The Art of the Japanese Language (Arte da Lingoa de Iapam) was published at Nagasaki in three volumes from 1604 to 1608. In addition to vocabulary and grammar, it includes details on the country's dynasties, currency, measures, and other commercial information. Although it was preceded by some manuscript glossaries and grammars, such as those given to the Philippine Jesuits who settled at Kyoto in 1593, it was apparently the first printed Japanese grammar. A manuscript edition is in the Vatican Library; the two surviving copies of the printed version are in Oxford's Bodleian Library and the private collection of the Earl of Crawford. It was translated into Japanese by Tadao Doi (土井忠生) in 1955.

==== The Short Art of the Japanese Language ====
The Short Art of the Japanese Language (Arte Breve da Lingoa Iapoa), distinguishing the earlier grammar as the Great Art (Arte Grande), was published on Macao in 1620. It does not merely abridge the earlier work but reformulates its treatment of grammar, establishing clear and concise rules regarding the principal features of the Japanese language. There is a manuscript edition in the French National Library; the two surviving printed editions are in the Ajuda Library in Lisbon and the library of the School of Oriental and African Studies in London. It was translated into French by M.C. Landresse as Elements of Japanese Grammar (Elémens de la Grammaire Japonaise) in 1825, with a supplement added the next year.

=== History of the Japanese Church ===
His History of the Japanese Church (Historia da Igreja do Japão) was a monumental attempt to complete the earlier unfinished works of Valignano and Luís Fróis but was itself incomplete. Despite the book's name, the details of the Jesuit efforts in Japan are largely relegated to an appendix entitled "Bishops of the Japanese Church" (Bispos da Igreja do Japao). The main text describes Japanese history and culture, including discussions of the Japanese language, Chinese characters, and writing styles. In Japan, Rodrigues witnessed the expansion of the Portuguese presence, the arrival of the first Englishman William Adams, and the consolidation of the Tokugawa Shogunate. During this period, he also wrote observations on Japanese life, including political events of the emergence of the shogunate and a detailed description of the tea ceremony. His writings reveal an open mind about the culture of his host country, including praise of the holiness of the Buddhist monks. The autograph manuscript is lost but a 1740 copy was discovered by the Jesuit J.M. Cros in the Ajuda Library around 1900. The first 181 pages of the manuscript were published in two volumes as Vol. XIII of the series Notices from Macao (Colecção: Noticias de Macau; 1953 & 1955) in Tokyo. It was translated into English by Michael Cooper in 2001.
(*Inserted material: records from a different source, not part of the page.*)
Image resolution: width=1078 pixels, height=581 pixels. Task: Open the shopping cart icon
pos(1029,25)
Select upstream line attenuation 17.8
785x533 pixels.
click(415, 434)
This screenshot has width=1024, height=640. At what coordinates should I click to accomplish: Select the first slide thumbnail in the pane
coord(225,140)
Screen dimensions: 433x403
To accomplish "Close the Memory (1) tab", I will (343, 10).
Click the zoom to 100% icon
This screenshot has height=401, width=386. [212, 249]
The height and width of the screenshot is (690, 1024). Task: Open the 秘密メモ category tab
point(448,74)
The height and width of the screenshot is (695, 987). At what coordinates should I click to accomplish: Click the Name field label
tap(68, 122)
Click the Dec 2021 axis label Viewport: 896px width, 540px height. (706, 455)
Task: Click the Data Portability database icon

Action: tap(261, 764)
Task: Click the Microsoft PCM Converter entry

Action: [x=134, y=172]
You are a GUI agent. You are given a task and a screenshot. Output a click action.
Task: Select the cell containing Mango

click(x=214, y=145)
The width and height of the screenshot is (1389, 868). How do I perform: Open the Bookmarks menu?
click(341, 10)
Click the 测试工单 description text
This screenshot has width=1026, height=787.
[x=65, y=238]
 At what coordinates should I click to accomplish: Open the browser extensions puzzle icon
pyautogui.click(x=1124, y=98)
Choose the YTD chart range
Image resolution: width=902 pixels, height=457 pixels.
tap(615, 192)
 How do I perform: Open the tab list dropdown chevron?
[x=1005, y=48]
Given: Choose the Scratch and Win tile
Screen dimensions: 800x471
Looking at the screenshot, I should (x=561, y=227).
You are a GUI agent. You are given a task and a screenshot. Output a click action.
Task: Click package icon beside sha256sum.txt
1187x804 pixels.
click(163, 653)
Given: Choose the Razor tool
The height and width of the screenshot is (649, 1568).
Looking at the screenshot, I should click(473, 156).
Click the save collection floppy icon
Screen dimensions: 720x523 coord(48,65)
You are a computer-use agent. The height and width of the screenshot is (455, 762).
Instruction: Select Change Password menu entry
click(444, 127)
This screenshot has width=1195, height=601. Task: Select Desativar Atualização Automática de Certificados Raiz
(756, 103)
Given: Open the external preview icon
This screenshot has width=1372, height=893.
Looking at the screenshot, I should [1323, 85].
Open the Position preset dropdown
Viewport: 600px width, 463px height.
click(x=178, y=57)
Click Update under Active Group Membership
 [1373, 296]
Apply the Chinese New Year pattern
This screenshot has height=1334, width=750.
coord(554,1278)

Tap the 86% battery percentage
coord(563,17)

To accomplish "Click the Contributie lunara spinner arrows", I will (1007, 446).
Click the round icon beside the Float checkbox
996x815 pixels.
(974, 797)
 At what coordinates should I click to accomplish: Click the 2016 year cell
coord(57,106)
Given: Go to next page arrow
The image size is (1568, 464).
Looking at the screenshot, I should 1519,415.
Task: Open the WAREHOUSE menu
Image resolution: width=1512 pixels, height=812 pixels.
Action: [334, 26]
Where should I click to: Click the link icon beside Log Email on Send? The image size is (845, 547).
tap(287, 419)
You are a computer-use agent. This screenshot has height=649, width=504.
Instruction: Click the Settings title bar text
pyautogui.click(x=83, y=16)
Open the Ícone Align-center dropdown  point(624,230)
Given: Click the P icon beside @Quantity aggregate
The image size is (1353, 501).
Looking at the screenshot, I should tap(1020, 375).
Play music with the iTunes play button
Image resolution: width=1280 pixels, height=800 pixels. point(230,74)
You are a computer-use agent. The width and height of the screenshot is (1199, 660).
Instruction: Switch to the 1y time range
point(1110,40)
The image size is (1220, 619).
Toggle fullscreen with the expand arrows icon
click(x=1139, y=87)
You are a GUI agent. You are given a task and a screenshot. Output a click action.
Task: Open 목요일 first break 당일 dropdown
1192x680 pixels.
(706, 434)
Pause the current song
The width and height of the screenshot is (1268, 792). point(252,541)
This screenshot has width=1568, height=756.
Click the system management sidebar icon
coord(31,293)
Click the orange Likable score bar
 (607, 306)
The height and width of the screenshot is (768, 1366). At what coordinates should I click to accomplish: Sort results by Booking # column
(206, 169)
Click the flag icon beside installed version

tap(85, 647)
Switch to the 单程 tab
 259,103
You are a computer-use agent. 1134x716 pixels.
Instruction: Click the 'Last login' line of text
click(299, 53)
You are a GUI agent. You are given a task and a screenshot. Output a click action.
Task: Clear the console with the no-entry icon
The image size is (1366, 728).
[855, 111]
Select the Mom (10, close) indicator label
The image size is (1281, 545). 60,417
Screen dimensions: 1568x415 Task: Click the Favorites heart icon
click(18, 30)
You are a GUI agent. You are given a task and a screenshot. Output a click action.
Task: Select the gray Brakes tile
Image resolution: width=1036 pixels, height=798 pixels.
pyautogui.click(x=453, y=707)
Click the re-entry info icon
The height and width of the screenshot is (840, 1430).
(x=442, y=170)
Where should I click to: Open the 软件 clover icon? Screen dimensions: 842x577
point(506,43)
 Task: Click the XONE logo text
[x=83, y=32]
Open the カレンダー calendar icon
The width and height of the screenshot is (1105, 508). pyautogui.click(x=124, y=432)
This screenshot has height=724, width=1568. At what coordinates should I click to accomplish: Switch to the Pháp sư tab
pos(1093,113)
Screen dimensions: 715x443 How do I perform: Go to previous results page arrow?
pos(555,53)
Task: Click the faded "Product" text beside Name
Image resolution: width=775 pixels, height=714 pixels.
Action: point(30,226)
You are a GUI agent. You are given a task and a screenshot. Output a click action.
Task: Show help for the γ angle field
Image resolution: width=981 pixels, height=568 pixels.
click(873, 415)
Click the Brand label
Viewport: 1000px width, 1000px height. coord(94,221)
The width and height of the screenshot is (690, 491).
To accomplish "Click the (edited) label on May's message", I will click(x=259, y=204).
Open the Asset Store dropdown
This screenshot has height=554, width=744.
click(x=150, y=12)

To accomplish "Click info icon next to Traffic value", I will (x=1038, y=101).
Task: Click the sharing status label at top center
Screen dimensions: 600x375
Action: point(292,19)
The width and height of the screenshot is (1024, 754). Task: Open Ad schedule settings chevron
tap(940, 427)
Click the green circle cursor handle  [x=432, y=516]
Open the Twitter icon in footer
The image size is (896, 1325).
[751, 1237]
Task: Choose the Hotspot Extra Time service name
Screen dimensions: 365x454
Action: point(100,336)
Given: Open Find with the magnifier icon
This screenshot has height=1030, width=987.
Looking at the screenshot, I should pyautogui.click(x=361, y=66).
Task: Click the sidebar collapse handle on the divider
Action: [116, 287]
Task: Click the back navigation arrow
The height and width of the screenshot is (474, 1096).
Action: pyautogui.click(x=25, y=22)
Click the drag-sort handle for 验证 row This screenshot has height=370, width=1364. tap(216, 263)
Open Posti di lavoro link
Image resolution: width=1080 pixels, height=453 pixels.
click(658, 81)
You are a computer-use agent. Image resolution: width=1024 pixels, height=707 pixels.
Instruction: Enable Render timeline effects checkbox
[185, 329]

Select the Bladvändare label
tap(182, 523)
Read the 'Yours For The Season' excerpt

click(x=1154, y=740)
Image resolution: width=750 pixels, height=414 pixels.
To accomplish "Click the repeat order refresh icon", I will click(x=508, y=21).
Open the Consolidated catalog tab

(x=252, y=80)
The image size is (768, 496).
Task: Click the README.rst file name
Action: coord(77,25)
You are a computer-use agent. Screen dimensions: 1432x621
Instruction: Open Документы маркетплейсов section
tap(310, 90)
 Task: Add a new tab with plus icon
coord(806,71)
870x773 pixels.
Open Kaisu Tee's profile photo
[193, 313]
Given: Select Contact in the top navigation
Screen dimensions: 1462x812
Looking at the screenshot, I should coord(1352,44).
He worked on two treatises—one concerning the Chinese Buddhist sects and their relation to those in Japan and another on the geography of China after the style of Ortelius's Theater of the World—that have only survived in manuscript fragments. His letter to Jeong Duwon on Western astronomy is also preserved; it was translated into Italian by d'Elia and English by Suter & al. In China, he also wrote a description of the 8th-century Xi'an Stele discovered at Xi'an in 1625 and a treatise opposing Matteo Ricci's translation of Christian concepts into Chinese. His Record of Gonçalo the Dutiful (公沙効忠紀, Gōngshā Xiàozhōng Jǐ) is a Chinese paean to the bravery of Capt. Teixeira at Dengzhou.

=== On the Japanese-Portuguese dictionary ===
He was also long supposed to have been the main compiler of the first Japanese–Portuguese dictionary, published in 1603, but this attribution was mistaken and Rodrigues's involvement with any aspect of its compilation has been debated. (Note: For a recent discussion concerning the compiler of the dictionary, see Zwartjes.)

==Legacy==
The character of Martin Alvito in the James Clavell book Shōgun is loosely based on Rodrigues, while the protagonist is based on William Adams. In the 1980 miniseries adaptation he is portrayed by Damien Thomas and by Tommy Bastow in the 2024 adaptation. Clavell appears to have named the character Vasco Rodrigues to acknowledge João Rodrigues in a similar way as he gave Vasco Rodrigues's Japanese wife the name "Gracia" to honor Hosokawa Gracia. (In the book, the character "Mariko" is based on Hosokawa.)